### EXCERPT TO READ:
The South Dakota Democratic Party needs to channel Elizabeth Warren and adopt an unapologetic populist progressivism in defense of the working class. Rick Weiland speaks that Warrenesque language.

Rick Weiland also got beat 50–30 in the Senate election.

Down with Tyranny took a shine to Rick Weiland early in the Senate campaign. Sometime Weiland consultant and former McGovern/Abourwzk/Daschle chief of staff Peter Stavrianos takes to that blogs pages to tell Warren warriors like me to reread Weiland's 20-point deficit as a two-point near-miss for Weiland's message:

This conclusion is not wishful progressive thinking. It is based on a PPP tracking poll completed just two days before the election.

That astonishing survey showed Weiland trailed Rounds by just 2% in a race without Pressler, and was the second choice of the overwhelming majority of Pressler voters.

This was hardly surprising since the independent Pressler ran as a liberal reform candidate, loudly proclaiming he had voted for Obama twice, supported Obamacare, gay marriage, and had marched with Martin Luther King.

In a race without Pressler, Weiland and his message were 30-40% closer to victory than his ballot mate Democratic candidates for Governor and Congress [Peter Stavrianos, "Dead Armadillos? An Analysis Of The 2014 South Dakota Senate Race," Down with Tyranny, 2014.11.21].

I want to believe... but I can't, not this explanation. Here's why:

  1. I am unclear why anyone is still talking about hypotheticals. There was no such thing as a race without Pressler.
  2. What PPP tracking poll? I haven't seen any PPP tracking poll. Have you?
  3. If there was such a tracking poll two days prior to the election, it still makes little sense to parse that data when we have real election results to tell us the real story.

### EXTRACTED INFORMATION:

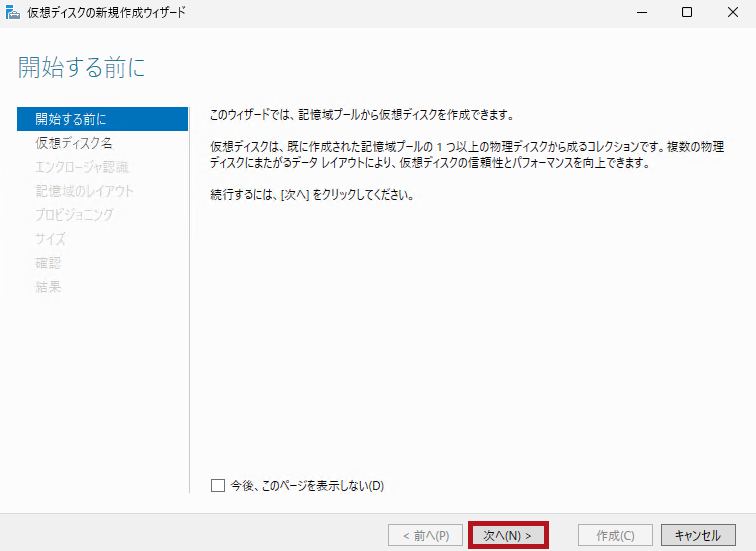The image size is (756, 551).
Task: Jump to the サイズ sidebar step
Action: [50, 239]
* * *
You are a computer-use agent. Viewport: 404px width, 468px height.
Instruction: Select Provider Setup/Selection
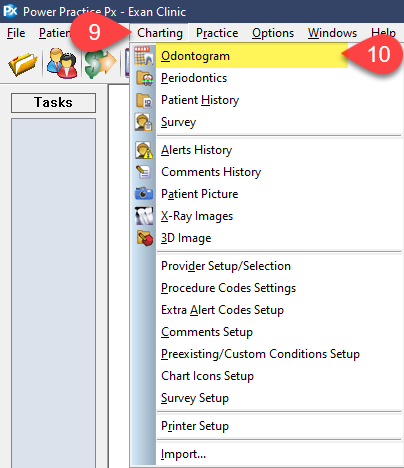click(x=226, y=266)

### ASSIGNED TASK 1:
In the excerpt on the 2014 South Dakota Senate race, why was it unsurprising that Weiland was the second choice of most Pressler voters? Answer in one to three sentences.
### ASSIGNED TASK 2:
Please carry on the excerpt on the 2014 South Dakota Senate race from its last sentence.

### YOUR RESPONSE 1:
Pressler, an independent, ran as a liberal reform candidate. He loudly said he had voted for Obama twice, supported Obamacare and gay marriage, and had marched with Martin Luther King.

### YOUR RESPONSE 2:
  4. Even if we give Weiland every one of Pressler's 47,741 votes (and that's absurd, because you know there were Republicans who picked Pressler to keep their conscience clean of Rounds's corruption but would still never vote for a Democrat), we still only wish Weiland to within 3.6 points of Rounds (within margin of error for our guesswork here, but Stavrianos should label that near-miss as within four points, not two).
  5. Update 20:49 CST [from a reader!]: And if we're playing fantasy one-on-one, aren't we obliged to reassign Gordon Howie's 3% as well? If Weiland gets every Pressler vote, Rounds gets every Howie vote, and by Stav's logic, we up to a seven-point "near-miss". [Update renumbers subsequent points!]
  6. Pressler did not loudly proclaim a liberal reform agenda. At no time did he align himself with Elizabeth Warren. His support for ObamaCare amounted to pragmatic resistance to repeal and never anything like Weiland's expansion of Medicare to a public option. Gay marriage and MLK Jr. were mentions, not centerpieces. Pressler fumbled abortion rights, for which he was hammered by Weiland backers. Pressler attacked the Keystone XL mythology but proposed hijacking it as part of his multi-pipe Bakken oil plan. To the end, Pressler talked centrism.
  7. The press agrees with me. None of the three papers that endorsed Pressler said, "He's got Rick's message plus special sauce!" The Sioux Falls, Rapid City, and Mitchell papers all endorsed Pressler on experience and breaking gridlock, not on liberal ideology. The Sioux Falls paper called Pressler "moderately conservative."
  8. And as plausible counter-hypothesis, I contend that voters didn't vote for message. Voters voted for faces (Rounds was Governor for eight years; Pressler served us in Washington for 22) and the big shiny "R" with the flag, the gun, and the cross hanging on it.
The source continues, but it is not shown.